On Ananova
Quote:
Asteroid could wipe out a continent in 2019
Astronomers have found an asteroid that appears to be on a collision course with Earth.
It has been described as the most threatening object yet detected in space.
A preliminary orbit suggests that 2002 NT7 could strike the planet on February 1, 2019.
The BBC reports astronomers have given NT7 a threat rating on the Palermo technical scale of 0.06, making it the first object to be given a positive value.
Although they say it merits attention, they expect more observations to show it is not on an Earth-intersecting trajectory.
The asteroid is estimated to be about two kilometres wide, large enough to cause continent-wide devastation on Earth.
It was first seen on the night of July 5 by the Linear Observatory's automated sky survey programme in New Mexico.

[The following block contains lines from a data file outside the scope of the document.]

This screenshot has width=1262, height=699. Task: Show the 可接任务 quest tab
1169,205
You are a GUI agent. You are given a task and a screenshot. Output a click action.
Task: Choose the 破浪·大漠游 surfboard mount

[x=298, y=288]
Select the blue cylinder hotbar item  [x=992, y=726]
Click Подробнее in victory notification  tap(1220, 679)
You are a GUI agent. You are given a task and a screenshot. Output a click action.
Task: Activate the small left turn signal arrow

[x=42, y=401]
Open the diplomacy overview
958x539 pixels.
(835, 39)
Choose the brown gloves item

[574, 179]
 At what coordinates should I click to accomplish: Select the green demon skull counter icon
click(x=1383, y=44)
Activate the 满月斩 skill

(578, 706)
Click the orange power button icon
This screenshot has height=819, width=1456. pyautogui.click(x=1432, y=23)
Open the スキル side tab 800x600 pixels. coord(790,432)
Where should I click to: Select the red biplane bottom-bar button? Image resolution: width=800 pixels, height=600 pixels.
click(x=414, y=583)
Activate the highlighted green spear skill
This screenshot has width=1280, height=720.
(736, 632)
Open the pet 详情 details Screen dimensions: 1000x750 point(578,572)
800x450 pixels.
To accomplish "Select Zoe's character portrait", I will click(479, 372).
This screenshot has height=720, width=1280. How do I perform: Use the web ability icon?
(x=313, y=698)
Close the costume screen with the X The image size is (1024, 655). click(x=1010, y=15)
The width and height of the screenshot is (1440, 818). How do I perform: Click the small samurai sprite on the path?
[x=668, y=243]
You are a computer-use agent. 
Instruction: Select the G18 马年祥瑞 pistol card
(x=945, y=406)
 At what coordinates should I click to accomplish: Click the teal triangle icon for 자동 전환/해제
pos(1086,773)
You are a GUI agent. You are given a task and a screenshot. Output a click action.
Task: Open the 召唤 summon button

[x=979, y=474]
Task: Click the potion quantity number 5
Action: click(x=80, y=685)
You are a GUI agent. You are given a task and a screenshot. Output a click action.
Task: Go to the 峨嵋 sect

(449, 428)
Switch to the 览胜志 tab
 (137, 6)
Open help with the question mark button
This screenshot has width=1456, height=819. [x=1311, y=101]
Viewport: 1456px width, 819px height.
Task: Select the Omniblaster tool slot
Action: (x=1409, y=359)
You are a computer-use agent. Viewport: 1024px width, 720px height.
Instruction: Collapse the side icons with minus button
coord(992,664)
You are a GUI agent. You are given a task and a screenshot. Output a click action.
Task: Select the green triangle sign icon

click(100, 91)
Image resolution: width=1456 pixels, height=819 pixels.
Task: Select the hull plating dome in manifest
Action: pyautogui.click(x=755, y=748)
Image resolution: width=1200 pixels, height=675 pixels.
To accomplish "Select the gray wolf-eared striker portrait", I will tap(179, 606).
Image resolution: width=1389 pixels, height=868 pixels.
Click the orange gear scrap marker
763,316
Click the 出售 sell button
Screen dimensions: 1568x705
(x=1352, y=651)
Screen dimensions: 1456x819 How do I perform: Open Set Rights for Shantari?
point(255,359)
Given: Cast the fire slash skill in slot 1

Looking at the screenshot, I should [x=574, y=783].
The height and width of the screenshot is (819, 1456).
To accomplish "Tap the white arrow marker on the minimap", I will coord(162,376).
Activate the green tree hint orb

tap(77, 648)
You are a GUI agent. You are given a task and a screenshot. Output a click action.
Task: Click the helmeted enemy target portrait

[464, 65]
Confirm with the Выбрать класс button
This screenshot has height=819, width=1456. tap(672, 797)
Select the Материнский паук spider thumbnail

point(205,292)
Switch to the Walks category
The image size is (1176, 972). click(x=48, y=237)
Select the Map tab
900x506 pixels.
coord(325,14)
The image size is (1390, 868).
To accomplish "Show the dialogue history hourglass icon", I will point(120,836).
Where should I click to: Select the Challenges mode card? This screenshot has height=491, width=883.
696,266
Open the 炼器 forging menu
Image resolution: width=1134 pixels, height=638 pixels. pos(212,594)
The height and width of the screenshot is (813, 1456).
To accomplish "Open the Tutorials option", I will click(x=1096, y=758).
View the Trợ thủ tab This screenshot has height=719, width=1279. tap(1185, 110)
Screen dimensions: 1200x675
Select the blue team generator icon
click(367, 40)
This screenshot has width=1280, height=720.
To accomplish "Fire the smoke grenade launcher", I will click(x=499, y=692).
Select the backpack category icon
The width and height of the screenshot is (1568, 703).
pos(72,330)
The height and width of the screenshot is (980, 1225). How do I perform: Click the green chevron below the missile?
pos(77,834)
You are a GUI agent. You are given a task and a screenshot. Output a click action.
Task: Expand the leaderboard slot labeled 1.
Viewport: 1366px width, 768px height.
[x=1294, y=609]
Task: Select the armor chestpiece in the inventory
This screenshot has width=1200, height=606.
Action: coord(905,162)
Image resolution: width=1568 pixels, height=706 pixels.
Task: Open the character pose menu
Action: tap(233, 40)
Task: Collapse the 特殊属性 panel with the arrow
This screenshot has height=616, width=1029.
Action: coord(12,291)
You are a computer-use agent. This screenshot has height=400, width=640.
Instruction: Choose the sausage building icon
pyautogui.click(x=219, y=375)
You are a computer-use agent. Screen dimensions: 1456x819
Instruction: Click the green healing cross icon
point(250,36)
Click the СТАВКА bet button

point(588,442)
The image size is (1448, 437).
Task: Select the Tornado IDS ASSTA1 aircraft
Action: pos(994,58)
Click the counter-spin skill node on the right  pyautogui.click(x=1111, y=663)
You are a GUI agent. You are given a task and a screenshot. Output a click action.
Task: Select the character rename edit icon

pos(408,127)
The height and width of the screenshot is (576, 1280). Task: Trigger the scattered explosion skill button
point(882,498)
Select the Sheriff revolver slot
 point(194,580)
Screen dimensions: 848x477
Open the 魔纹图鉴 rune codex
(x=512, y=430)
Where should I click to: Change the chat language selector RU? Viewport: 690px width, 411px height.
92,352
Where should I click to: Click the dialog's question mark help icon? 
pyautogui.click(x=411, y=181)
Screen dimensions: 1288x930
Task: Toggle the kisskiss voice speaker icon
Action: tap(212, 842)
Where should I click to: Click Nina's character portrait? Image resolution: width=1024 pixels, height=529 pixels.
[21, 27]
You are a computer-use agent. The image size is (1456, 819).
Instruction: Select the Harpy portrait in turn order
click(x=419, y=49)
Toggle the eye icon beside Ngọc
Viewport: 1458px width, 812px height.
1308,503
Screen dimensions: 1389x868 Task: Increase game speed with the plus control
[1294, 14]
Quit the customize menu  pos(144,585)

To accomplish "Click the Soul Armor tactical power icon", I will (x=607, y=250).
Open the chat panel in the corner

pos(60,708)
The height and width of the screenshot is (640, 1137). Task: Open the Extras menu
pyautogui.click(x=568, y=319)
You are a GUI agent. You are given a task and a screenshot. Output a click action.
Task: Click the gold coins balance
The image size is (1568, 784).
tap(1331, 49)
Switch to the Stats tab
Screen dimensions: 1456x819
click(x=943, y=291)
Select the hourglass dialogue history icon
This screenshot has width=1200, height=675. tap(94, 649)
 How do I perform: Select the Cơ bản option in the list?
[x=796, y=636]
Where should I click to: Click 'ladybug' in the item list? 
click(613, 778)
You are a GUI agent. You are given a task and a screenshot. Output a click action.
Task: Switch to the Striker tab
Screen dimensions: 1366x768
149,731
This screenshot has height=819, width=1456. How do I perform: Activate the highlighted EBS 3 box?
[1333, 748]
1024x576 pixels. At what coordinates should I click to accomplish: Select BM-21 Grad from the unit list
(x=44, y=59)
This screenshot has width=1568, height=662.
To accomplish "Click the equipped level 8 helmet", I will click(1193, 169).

Dr Benny Peiser, of Liverpool John Moores University, told BBC News Online: "This asteroid has now become the most threatening object in the short history of asteroid detection."
But he added: "This unique event should not diminish the fact that additional observations in coming weeks will almost certainly - we hope - eliminate the current threat."
Dr Donald Yeomans, from the US space agency's (Nasa) Jet Propulsion Laboratory in California, said: "The error in our knowledge of where NT7 will be on February 1, 2019, is large, several tens of millions of kilometres."